Oh, I can see how it takes a lot of people a lot of hours (not to mention all those thousands of heroic ratties, who show up and do their part every day, in the name of their God, in order to further human understanding of the natural world) to figure this stuff out. I mean, I'm pretty sure that most of the questions I ask are barely above high school level, because that's where my understanding of this topic is, but it's damned interesting. You have a really cool job!
Yes, it's a cool job, but can be damned frustrating, though! That's science for ya.
As for the ratties, yes, they are heroic. One of my labmates even added them in the acknowledgement part of his thesis. I thought that was awesome.

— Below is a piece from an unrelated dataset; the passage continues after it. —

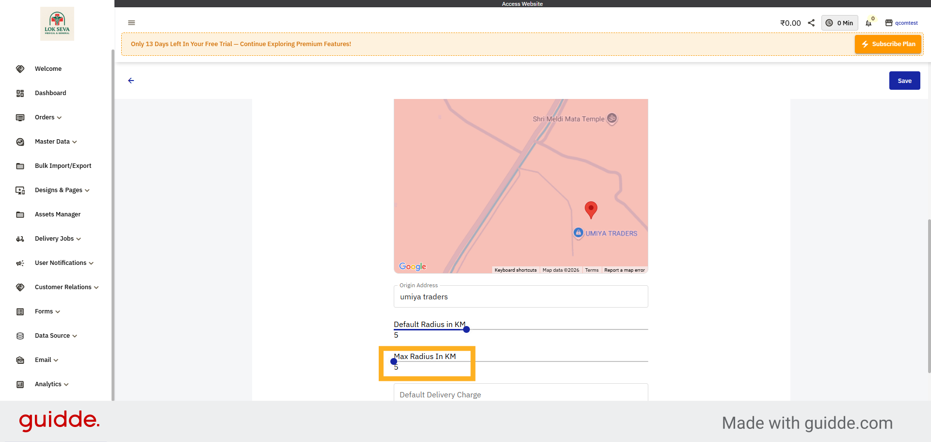931x442 pixels.
Task: Click the Subscribe Plan button
Action: 888,44
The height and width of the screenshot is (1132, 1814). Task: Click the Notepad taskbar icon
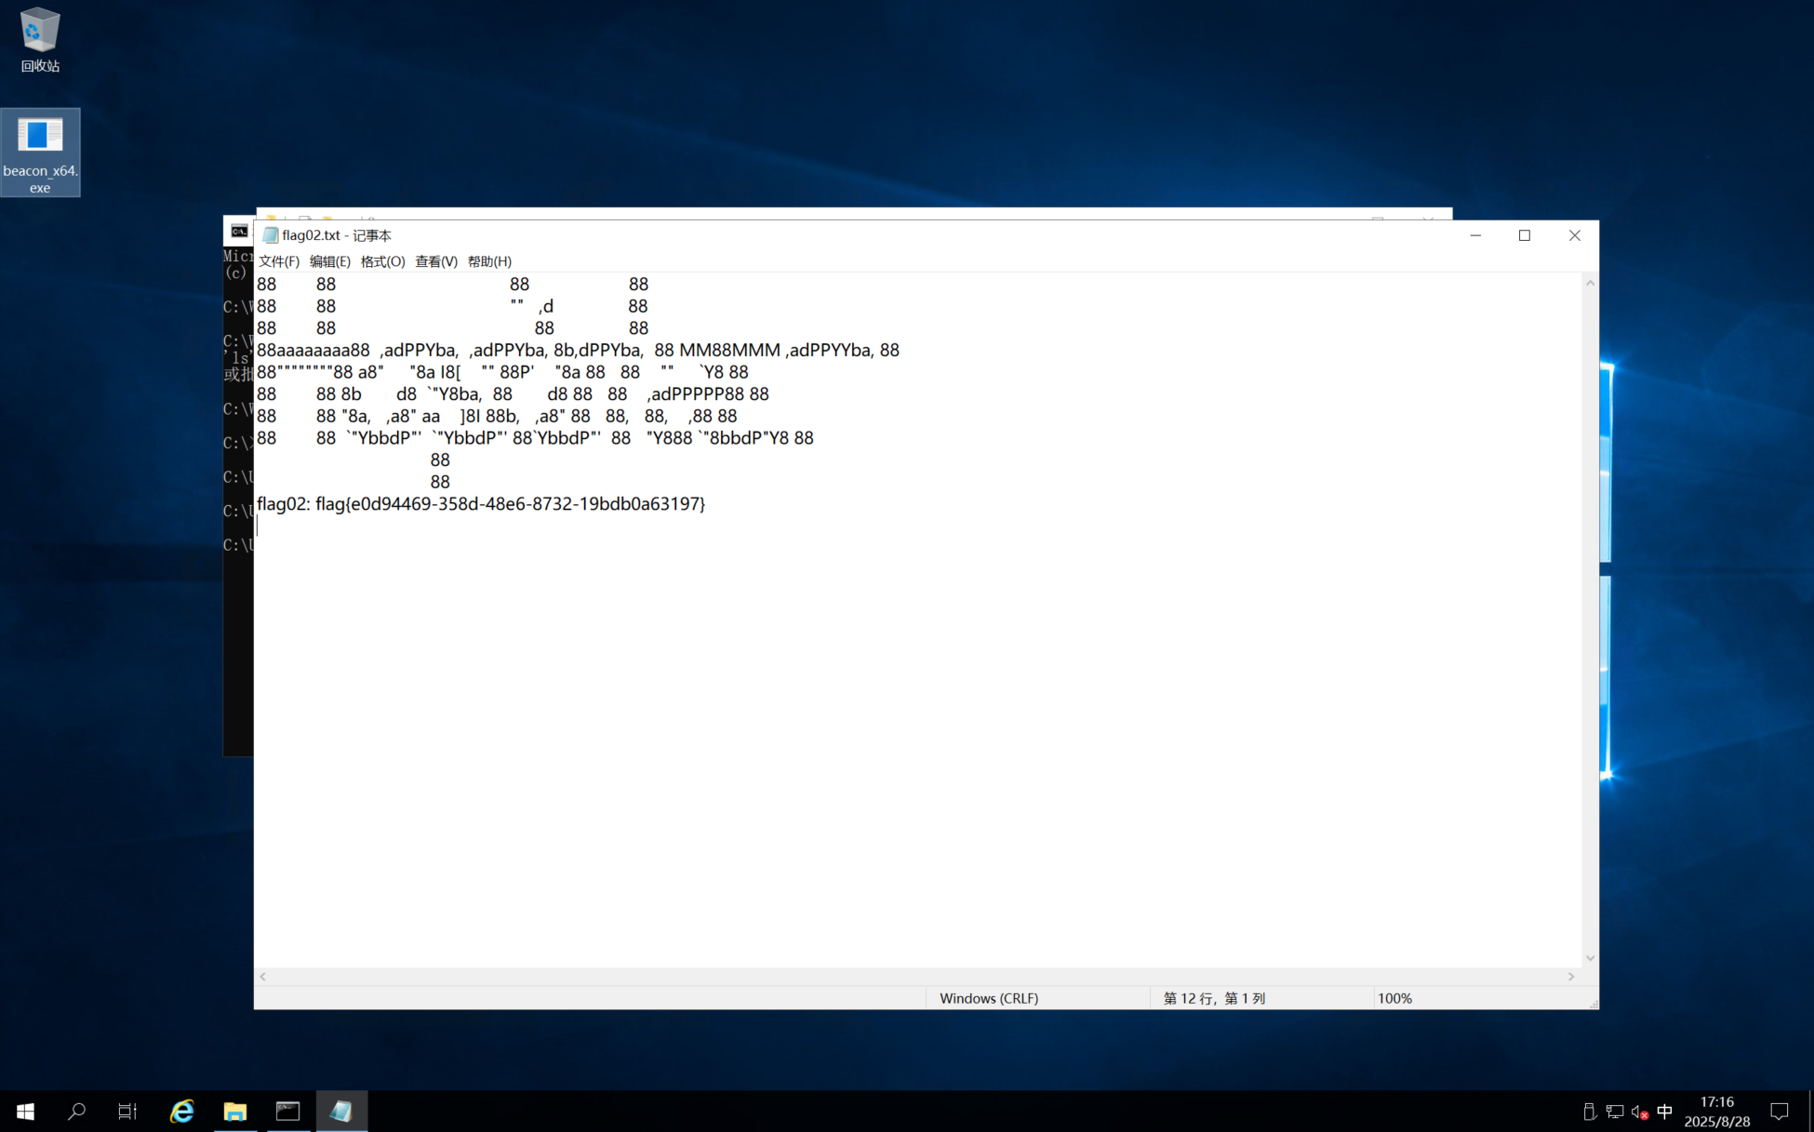click(341, 1111)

While animal experimentation is a controversial topic (my family, for instance, does not approve), all experiments have to be approved by an ethics committee made up of people from many backgrounds before they can be done. You have to be rigorous in your justification for using animals before you can use them. That's why scientists have to be 'salespeople' as well, you have to 'sell' your idea to others all the time.
I like your picture analogy. The one I thought up, was more along the lines of oral tradition of storytelling - with each passing generation, the story changes a little, without quite losing what it used to be. It's a bit like... Evolution, actually. Every child is of the same species as its parents, and yet given enough generations, the species are similar, but completely different. It even works, in a manner, in distinguishing stuff like generalised memories (a human is a hominid is a mammal is a vertebrate). I likes my analogy and hereby claims copyright! 

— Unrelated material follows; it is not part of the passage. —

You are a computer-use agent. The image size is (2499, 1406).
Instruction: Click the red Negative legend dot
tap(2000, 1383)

(Yes, yes, I know, but don't tell me that somebody already made it a hundred years ago. Is MY epiphany now)
So... It's kind of like different parts of the brain are responsible for discrete levels of intricacy of a given memory? Yes, this right here, is where a lot of very cool answers lie. It would be really interesting to figure out if a memory, once "written," is static to that general cluster of neurons, or if it can indeed be "transferred" from one to the other. What quality, or "resolution," if you will, would such a memory hold, I wonder... Actually, given what I've read about the experiments being done in this field in this very conversation, I wonder if transplanting a memory, however imperfectly, is not a doable experiment? Has it been done, or at the very least proposed, perchance?
Memories tend to become more generalised when they become more dependent on cortical structures. They lose detail, and become more 'semantic'. This means that they do lose some precision, and some researchers have proposed it is a form of forgetting, but I think not. Generalisation is not the same as forgetting.
Implanting memories?
I don't think it's theoretically possible to 100% transfer a memory because everyone's brain in different in their connections, memories are coloured by perception as well, and attention...I don't know. I'll have to look into that. It would be cool if it were possible, though!
Oh, this, I'm definitely reading up on. I expect I'll have to bounce some questions off you and clear up some misunderstandings, what with my bias towards seeing the world through a pair of engineer-glasses.